EXERCISE REQUIREMENTS: Compute the number of lines in the following data that include the word "will", and output that number alone.

┌─ SOURCE RECORDS

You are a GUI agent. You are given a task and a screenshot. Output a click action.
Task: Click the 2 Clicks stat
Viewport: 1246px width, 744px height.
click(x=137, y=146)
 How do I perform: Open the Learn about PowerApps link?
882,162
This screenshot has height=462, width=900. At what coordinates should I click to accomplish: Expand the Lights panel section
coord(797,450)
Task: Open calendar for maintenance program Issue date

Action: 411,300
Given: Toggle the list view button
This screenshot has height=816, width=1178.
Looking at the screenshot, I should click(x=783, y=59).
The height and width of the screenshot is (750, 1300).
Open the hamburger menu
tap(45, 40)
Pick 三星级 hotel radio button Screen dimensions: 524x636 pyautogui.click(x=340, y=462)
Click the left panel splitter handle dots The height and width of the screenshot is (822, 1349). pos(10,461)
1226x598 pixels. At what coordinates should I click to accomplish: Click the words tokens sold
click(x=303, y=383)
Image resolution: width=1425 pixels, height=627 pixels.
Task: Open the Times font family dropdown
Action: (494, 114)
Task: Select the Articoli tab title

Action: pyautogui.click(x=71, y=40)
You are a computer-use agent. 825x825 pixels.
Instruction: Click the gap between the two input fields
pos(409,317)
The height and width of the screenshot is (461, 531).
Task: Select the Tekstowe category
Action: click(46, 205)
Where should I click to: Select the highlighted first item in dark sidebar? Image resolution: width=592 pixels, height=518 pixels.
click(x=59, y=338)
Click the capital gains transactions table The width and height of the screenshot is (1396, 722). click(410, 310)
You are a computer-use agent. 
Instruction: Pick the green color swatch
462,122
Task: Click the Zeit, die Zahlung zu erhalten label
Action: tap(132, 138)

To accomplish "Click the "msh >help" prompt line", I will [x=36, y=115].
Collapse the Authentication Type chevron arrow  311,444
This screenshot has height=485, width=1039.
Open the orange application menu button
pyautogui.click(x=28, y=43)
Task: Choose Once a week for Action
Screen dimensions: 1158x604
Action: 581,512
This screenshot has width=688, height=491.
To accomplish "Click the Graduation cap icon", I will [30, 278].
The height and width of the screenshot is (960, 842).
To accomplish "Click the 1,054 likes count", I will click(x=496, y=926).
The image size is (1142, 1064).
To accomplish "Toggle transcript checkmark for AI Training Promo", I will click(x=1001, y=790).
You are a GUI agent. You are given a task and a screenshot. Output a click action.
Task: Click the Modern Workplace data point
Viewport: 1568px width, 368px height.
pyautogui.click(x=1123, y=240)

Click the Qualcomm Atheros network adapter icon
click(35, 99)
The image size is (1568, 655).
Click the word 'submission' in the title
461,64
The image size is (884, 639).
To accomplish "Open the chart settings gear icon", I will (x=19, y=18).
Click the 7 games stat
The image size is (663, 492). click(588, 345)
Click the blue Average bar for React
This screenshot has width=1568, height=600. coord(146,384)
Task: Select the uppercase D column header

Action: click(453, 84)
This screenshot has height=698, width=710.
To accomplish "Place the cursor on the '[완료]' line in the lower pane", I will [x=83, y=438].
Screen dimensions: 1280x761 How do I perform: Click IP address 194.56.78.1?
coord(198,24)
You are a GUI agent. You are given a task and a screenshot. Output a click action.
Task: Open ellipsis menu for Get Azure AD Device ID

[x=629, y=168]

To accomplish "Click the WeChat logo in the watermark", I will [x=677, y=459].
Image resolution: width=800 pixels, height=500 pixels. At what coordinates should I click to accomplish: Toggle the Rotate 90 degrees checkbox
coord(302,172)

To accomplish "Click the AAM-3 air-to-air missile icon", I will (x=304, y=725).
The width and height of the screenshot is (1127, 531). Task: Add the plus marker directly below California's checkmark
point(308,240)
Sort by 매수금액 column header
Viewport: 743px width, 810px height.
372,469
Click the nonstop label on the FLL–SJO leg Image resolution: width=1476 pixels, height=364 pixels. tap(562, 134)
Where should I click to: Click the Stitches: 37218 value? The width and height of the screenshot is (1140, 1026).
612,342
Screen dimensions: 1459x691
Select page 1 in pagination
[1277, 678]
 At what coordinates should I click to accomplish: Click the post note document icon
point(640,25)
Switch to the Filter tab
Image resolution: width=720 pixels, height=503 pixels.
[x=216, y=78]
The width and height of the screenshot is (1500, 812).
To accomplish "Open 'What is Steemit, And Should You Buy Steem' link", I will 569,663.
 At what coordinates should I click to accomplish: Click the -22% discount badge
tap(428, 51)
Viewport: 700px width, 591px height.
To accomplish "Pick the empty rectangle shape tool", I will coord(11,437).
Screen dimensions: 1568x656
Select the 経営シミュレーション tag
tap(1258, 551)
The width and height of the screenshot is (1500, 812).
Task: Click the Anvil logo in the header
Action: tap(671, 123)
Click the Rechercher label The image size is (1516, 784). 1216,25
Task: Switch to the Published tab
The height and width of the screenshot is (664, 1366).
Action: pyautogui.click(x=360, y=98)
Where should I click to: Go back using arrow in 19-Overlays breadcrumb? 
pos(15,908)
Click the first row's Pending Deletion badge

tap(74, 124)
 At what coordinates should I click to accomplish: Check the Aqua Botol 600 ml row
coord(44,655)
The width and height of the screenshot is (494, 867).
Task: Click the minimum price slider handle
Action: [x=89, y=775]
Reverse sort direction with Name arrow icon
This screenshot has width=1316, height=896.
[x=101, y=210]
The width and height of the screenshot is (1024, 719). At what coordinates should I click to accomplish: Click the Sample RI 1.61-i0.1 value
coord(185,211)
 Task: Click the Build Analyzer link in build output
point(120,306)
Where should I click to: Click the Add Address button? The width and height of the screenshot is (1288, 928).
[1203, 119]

└─

REPLY TO THE TASK: 10